Com efeito, o vocábulo “Moscatel”, adjectivo de uma variedade de uvas adocicadas, apresenta-se como um sinal meramente descritivo da qualidade característica das mesmas, sendo, nessa medida, insusceptível de apropriação exclusiva pela recorrida. No mercado já operam diversas marcas que empregam aquele termo (“Dom Moscatel”, “Florito Moscatel do Douro”, “J.M.S. Moscatel de Setúbal”, “JP Moscatel”, “Moscatel de Santa Eugénia”, entre outras).

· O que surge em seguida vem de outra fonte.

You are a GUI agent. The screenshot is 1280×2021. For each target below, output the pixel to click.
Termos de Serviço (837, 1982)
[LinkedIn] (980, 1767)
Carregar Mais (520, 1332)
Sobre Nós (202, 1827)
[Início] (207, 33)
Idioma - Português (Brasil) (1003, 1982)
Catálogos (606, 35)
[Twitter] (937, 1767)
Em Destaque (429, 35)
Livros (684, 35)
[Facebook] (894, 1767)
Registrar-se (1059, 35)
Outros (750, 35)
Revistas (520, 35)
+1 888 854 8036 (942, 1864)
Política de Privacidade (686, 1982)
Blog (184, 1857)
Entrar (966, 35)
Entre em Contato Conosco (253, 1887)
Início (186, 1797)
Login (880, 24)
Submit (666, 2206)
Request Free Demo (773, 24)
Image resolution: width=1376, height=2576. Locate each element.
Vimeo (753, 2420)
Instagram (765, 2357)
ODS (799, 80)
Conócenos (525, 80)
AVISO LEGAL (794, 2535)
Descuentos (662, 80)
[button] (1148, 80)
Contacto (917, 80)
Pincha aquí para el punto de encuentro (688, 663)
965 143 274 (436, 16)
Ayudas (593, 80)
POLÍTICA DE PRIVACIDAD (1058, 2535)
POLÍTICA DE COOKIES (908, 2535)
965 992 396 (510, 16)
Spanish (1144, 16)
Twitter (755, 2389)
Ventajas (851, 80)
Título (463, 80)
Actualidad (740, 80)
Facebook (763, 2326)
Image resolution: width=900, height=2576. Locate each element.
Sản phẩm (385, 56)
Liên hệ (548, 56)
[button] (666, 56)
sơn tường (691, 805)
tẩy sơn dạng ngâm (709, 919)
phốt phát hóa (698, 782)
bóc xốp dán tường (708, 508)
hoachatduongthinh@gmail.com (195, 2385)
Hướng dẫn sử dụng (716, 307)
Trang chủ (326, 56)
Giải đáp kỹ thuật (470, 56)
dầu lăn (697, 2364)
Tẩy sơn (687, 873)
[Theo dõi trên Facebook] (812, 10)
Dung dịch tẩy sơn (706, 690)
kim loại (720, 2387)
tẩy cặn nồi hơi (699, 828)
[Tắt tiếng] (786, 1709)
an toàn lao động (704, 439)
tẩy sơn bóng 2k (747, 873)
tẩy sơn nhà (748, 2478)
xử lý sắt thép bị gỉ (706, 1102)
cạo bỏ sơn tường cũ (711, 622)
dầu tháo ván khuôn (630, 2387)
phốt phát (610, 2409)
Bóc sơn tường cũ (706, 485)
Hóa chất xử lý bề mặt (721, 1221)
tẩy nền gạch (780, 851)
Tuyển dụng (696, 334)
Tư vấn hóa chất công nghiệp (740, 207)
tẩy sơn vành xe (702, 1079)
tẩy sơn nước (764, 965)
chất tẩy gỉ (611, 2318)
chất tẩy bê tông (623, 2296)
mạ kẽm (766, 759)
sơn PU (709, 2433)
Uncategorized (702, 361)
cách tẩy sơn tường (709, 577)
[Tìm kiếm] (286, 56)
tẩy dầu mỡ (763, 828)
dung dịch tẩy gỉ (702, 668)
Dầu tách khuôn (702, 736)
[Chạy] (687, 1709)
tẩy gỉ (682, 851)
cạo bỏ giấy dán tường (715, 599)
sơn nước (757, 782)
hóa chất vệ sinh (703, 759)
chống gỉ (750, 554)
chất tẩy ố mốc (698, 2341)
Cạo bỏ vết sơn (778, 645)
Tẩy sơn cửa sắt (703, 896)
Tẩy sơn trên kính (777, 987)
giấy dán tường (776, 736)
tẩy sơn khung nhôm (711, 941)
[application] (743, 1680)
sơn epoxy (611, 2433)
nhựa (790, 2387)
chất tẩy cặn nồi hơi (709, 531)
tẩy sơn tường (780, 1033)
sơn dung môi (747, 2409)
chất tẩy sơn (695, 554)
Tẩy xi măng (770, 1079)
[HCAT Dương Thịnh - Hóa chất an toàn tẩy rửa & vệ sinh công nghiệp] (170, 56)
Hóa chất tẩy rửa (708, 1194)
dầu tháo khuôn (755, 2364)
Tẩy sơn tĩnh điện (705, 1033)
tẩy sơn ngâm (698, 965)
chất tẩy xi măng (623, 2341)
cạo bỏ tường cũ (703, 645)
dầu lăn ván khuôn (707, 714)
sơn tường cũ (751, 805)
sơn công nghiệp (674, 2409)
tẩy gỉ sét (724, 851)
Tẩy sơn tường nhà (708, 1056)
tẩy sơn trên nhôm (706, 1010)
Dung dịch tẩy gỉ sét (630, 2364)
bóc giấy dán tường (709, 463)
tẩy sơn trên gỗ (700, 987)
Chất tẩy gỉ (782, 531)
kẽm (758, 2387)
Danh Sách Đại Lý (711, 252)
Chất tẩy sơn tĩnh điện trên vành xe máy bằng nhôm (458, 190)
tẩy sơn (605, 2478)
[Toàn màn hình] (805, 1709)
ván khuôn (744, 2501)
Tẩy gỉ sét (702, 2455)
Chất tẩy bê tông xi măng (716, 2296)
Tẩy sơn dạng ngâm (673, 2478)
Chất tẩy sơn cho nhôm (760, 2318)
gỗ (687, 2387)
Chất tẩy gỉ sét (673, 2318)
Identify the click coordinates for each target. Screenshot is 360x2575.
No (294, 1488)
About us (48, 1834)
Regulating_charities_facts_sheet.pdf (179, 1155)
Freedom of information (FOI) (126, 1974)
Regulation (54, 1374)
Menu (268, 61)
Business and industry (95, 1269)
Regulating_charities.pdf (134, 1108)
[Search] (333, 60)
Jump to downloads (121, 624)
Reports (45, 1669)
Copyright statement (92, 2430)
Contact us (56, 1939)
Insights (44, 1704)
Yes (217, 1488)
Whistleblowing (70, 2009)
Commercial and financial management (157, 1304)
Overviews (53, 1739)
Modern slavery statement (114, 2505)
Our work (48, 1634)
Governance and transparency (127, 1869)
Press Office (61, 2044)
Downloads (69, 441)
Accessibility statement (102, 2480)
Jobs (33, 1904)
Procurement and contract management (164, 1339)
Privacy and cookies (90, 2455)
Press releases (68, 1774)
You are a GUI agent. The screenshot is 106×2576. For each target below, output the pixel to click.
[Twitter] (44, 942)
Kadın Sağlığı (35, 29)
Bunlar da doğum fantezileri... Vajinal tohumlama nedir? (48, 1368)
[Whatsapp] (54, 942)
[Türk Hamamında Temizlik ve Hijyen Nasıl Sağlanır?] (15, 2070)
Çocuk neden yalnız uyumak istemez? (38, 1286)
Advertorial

Acresce que a marca registanda possui suficiente capacidade distintiva resultante da conjugação do vocábulo “Palmela” – que não remete imediatamente para a proveniência geográfica do produto porquanto possui outros significados - com o elemento “Moscatel” que, designando a espécie de produto, encontra-se na disponibilidade de qualquer operador económico, sendo de utilização livre.

Também não existe semelhança gráfica ou fonética entre “Moscatel Palmela” e as DO “Palmela” e “Setúbal” que possa induzir o consumidor em erro ou confusão.

Por fim, a recorrida não é titular das DO “Palmela” e “Setúbal”, carecendo, nessa medida, de legitimidade para a obtenção do registo de marcas, dado que a comercialização de vinhos não se encontra no âmbito das suas atribuições e competências.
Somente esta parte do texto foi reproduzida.